READING TEXT:
China’s population is expected to shrink further this year, after the number of newborns fell 10 per cent over calendar 2022 and the formula market contracted. Although the Chinese government has sought to implement programs such as tax breaks to slow the falling birth rate in recent years, it has not worked.
Mr Bortolussi told The Australian Financial Review the socio-economic factors that had weighed on China’s birth rate for many years were accentuated by COVID-19, but he hoped for a recovery over the next 12 to 18 months.
“I think there might just be a little up and down around that because of women having trouble falling pregnant post-vaccination or experiencing COVID. I think there’ll be some minor aberrations around that and then hopefully, we’ll get a more fundamental recovery in the birth rate,” he said.
“This 12-month period coming up, we think that the decline in the birth rate would have its most significant impact on the underlying volume and sales in that market.”
China makes up just more than half of the world’s infant formula market, valued at about $28 billion, and generates most of a2 Milk’s sales and earnings.
The cautious outlook in China, and news that there had not been any sales of formula to the US market where it was given temporary access by the government last year, sent shares in the dual-listed company tumbling 61¢, or 8.6 per cent, to $6.49 on Monday. The stock had a major run higher before the results and is still well above its 12-month low of $3.90 hit last May.
Mr Bortolussi’s comments came after the company revealed a solid result, posting a 22 per cent gain in net profit to $NZ68.5 million in the first half of fiscal 2023, as its turnaround gained traction and its market share for baby formula in China grew.
Sales of both fresh milk and formula jumped 18.6 per cent to $NZ783.3 million, boosted by $NZ35 million in foreign exchange gains.
Formula sales jumped 18 per cent overall, while liquid milk sales in Australia/New Zealand and USA rose 5.6 per cent and 62 per cent, respectively.
The Kiwi fresh milk and formula player’s China sales grew 18 per cent, despite the overall market falling 12.5 per cent, driven by its China label product into mother and baby stores and direct online channels.
Earnings before interest, tax, depreciation, and amortisation (EBITDA) were 10.5 per cent higher at $NZ107.8 million, with an EBITDA to sales margin of 13.8 per cent.
This was dragged lower because of fewer formula sales to Daigou resellers in Australia/New Zealand, which was offset by more selling into the cross border e-commerce chanel (CBEC). Overall, sales and earnings in Australia/New Zealand were down steep double digits.
Mr Bortolussi reaffirmed earlier sales guidance for full-year 2023 growth of low double-digits, supported by China-label formula and liquid milk sales in Australia/New Zealand and the US. English-label formula revenue is expected to be broadly in line with fiscal 2022.
Full-year gross margins are likely to be slightly higher than in 2022, with higher costs for milk, ingredients and packaging being offset by price increases and cost-cutting. EBITDA margin as a percentage of sales is tipped to be flat at 13.6 per cent, when prior guidance was for a “modest improvement”.

GIVEN ENTRIES:
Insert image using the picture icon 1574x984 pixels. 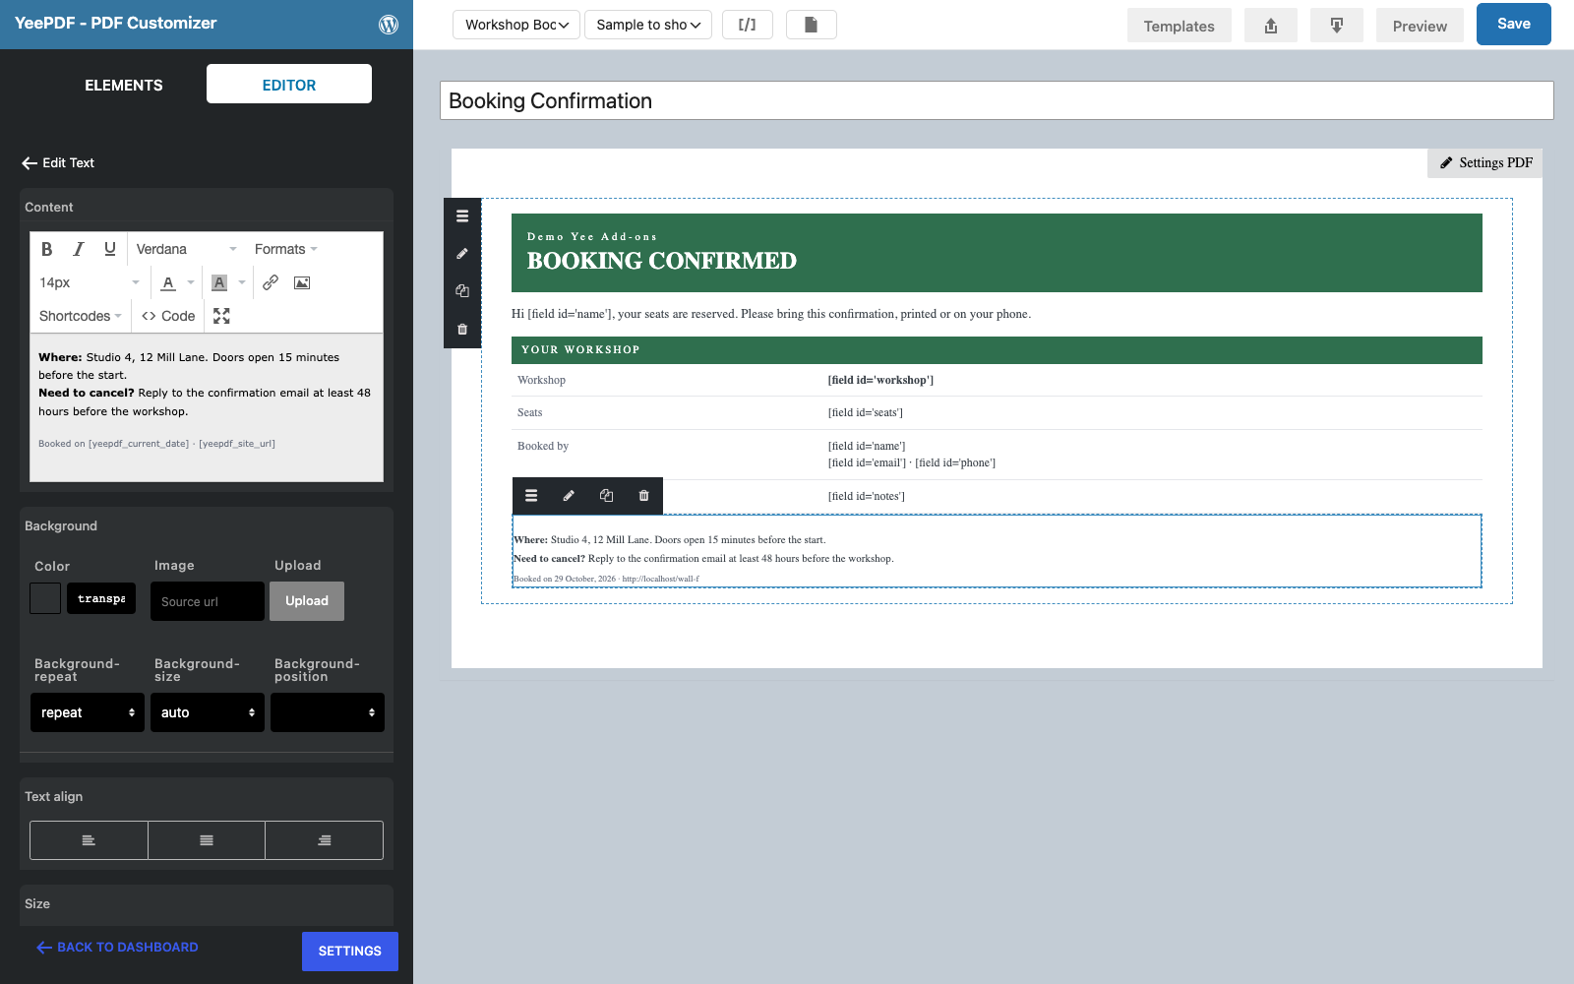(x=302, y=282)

---

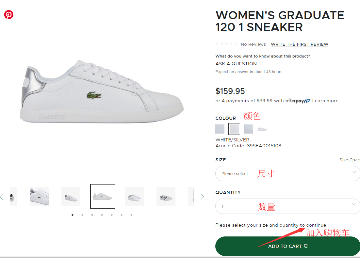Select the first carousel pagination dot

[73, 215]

WORK TO COMPLETE:
**1.** Rewrite the paragraph of the a2 Milk article that begins "Full-year gross margins are likely" as a short list, keeping its main facts.
**2.** Please repeat the part of the a2 Milk article between "This was dragged" and "steep double digits.", inclusive.

OUTPUTS FOR THE TASKS:
**1.**
- Full-year gross margins are likely to be slightly higher than in 2022.
- Higher costs for milk, ingredients and packaging are expected to be offset by price increases and cost-cutting.
- EBITDA margin as a percentage of sales is tipped to be flat at 13.6 per cent.
- Prior guidance had been for a "modest improvement" in that margin.

**2.**
This was dragged lower because of fewer formula sales to Daigou resellers in Australia/New Zealand, which was offset by more selling into the cross border e-commerce chanel (CBEC). Overall, sales and earnings in Australia/New Zealand were down steep double digits.